TrOCR and VisionEncoderDecoderModel
One new model is released as part of the TrOCR implementation: TrOCRForCausalLM
, in PyTorch. It comes along a new VisionEncoderDecoderModel
class, which allows to mix-and-match any vision Transformer encoder with any text Transformer as decoder, similar to the existing SpeechEncoderDecoderModel
class.
The TrOCR model was proposed in TrOCR: Transformer-based Optical Character Recognition with Pre-trained Models, by Minghao Li, Tengchao Lv, Lei Cui, Yijuan Lu, Dinei Florencio, Cha Zhang, Zhoujun Li, Furu Wei.
The TrOCR model consists of an image transformer encoder and an autoregressive text transformer to perform optical character recognition in an end-to-end manner.
- Add TrOCR + VisionEncoderDecoderModel by @NielsRogge in #13874
Compatible checkpoints can be found on the Hub: https://huggingface.co/models?other=trocr
SEW & SEW-D
SEW and SEW-D (Squeezed and Efficient Wav2Vec) were proposed in Performance-Efficiency Trade-offs in Unsupervised Pre-training for Speech Recognition by Felix Wu, Kwangyoun Kim, Jing Pan, Kyu Han, Kilian Q. Weinberger, Yoav Artzi.
SEW and SEW-D models use a Wav2Vec-style feature encoder and introduce temporal downsampling to reduce the length of the transformer encoder. SEW-D additionally replaces the transformer encoder with a DeBERTa one. Both models achieve significant inference speedups without sacrificing the speech recognition quality.
Compatible checkpoints are available on the Hub: https://huggingface.co/models?other=sew and https://huggingface.co/models?other=sew-d
DistilHuBERT
DistilHuBERT was proposed in DistilHuBERT: Speech Representation Learning by Layer-wise Distillation of Hidden-unit BERT, by Heng-Jui Chang, Shu-wen Yang, Hung-yi Lee.
DistilHuBERT is a distilled version of the HuBERT model. Using only two transformer layers, the model scores competitively on the SUPERB benchmark tasks.
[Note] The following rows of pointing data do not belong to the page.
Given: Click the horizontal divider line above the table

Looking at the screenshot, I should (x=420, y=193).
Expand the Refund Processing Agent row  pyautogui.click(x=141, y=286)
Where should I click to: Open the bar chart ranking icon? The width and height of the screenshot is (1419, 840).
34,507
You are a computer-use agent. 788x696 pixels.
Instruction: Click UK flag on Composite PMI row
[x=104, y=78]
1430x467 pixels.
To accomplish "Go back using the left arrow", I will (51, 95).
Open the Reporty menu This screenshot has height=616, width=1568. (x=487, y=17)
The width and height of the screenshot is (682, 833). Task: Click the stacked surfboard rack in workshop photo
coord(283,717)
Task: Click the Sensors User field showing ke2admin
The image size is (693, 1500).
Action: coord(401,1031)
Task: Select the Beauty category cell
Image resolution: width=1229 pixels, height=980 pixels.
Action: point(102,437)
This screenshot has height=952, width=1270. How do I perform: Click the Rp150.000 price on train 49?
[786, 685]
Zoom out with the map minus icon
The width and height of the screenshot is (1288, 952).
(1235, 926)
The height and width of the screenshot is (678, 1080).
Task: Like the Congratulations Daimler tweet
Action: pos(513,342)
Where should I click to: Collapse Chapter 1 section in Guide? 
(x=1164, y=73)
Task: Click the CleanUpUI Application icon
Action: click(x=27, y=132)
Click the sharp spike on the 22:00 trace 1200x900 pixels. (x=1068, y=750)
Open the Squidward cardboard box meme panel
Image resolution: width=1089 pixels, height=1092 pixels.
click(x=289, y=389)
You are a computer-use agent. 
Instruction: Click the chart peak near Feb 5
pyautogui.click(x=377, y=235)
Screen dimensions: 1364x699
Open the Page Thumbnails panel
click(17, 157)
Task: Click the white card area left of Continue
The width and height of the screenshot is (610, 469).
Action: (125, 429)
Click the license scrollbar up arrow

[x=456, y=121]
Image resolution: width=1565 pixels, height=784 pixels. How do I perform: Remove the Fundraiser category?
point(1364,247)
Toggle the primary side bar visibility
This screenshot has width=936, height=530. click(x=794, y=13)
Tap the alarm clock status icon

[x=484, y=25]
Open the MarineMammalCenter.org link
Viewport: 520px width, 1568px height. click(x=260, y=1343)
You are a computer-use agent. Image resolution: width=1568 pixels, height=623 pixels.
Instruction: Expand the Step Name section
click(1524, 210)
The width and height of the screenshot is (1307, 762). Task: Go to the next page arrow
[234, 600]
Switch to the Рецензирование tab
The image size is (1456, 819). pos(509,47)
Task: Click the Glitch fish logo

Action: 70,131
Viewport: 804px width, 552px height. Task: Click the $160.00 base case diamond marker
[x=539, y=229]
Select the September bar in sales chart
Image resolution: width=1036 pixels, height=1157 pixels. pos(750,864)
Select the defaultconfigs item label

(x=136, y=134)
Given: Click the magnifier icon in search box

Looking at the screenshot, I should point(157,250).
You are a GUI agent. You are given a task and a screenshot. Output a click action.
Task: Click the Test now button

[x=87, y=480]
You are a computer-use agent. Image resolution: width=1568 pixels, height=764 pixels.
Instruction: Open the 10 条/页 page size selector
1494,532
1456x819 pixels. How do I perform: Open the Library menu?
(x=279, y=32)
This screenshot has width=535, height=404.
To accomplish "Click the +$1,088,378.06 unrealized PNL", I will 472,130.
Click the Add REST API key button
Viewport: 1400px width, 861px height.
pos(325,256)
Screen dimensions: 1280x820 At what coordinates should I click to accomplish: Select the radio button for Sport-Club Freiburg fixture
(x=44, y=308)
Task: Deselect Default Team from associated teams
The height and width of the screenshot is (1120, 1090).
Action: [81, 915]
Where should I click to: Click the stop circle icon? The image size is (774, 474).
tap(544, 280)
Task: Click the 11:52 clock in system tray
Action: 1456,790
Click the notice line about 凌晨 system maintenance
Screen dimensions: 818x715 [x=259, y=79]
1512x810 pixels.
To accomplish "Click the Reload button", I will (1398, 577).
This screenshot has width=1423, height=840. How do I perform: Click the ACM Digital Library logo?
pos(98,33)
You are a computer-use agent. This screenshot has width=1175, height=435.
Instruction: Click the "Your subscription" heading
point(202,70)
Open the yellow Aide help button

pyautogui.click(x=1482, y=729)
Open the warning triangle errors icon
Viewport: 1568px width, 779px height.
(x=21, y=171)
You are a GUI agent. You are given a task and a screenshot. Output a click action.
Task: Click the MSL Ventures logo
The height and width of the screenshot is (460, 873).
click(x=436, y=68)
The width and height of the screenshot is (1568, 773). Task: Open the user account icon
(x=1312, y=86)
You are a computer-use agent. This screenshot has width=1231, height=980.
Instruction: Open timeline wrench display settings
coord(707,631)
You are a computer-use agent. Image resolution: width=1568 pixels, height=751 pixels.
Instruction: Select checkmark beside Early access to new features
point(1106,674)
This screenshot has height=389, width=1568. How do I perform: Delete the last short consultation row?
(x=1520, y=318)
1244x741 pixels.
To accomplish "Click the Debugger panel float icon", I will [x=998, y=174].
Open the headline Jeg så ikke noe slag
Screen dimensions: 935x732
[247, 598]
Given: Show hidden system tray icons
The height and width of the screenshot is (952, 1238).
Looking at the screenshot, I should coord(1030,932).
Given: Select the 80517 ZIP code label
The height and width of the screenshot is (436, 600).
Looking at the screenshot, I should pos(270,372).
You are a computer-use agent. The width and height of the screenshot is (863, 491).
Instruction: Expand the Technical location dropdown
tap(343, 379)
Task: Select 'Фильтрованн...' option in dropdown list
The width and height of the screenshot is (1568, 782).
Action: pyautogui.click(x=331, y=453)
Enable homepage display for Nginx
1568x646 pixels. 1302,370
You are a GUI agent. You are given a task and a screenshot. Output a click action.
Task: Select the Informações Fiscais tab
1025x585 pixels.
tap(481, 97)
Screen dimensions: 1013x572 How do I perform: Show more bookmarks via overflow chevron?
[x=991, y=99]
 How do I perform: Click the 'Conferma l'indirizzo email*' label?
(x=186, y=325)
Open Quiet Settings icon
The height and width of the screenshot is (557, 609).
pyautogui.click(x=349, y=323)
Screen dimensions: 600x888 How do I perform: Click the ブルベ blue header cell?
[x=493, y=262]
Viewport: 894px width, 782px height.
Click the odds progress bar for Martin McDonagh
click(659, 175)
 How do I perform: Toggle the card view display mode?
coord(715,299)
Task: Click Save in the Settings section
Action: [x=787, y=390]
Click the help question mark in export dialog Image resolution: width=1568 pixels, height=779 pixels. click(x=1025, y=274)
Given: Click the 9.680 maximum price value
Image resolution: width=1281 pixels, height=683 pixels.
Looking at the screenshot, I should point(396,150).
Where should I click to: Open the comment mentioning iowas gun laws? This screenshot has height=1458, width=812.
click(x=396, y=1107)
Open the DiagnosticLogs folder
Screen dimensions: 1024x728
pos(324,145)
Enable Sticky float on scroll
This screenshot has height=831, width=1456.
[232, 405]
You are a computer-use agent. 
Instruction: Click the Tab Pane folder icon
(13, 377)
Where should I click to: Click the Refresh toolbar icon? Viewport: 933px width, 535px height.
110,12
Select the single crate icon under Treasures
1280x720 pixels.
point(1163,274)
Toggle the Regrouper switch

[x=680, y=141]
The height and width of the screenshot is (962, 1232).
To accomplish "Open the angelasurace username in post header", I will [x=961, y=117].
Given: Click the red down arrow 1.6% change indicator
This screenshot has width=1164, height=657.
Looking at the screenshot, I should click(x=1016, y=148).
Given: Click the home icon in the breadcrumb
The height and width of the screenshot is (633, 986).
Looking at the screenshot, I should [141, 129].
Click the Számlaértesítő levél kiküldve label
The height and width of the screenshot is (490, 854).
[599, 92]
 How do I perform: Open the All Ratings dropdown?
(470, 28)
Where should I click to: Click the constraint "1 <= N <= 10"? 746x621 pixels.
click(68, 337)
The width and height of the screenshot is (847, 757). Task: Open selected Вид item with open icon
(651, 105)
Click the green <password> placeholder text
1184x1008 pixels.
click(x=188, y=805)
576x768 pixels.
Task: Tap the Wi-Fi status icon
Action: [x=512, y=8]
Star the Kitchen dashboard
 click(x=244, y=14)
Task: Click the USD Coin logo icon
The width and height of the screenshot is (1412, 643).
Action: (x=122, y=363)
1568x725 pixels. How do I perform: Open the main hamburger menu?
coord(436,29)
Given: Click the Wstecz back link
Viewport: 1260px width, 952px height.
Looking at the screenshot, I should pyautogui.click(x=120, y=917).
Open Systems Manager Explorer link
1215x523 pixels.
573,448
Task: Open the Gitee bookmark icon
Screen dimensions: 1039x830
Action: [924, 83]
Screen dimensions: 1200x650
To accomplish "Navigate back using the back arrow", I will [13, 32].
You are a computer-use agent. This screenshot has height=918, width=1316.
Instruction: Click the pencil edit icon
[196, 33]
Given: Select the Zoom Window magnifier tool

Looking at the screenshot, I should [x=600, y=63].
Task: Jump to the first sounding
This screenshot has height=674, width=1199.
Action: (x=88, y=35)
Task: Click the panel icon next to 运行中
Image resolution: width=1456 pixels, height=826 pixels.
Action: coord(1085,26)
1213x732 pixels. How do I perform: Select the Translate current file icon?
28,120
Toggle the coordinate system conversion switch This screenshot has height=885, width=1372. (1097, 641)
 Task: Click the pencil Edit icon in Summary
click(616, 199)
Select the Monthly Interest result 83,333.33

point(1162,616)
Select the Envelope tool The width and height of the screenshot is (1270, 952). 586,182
Compatible checkpoint is available on the Hub: https://huggingface.co/ntu-spml/distilhubert
TensorFlow improvements
Several bug fixes and UX improvements for TensorFlow
Keras callback
Introduction of a Keras callback to push to the hub each epoch, or after a given number of steps:
- Keras callback to push to hub each epoch, or after N steps by @Rocketknight1 in #13773
Updates on the encoder-decoder framework
The encoder-decoder framework is now available in TensorFlow, allowing mixing and matching different encoders and decoders together into a single encoder-decoder architecture!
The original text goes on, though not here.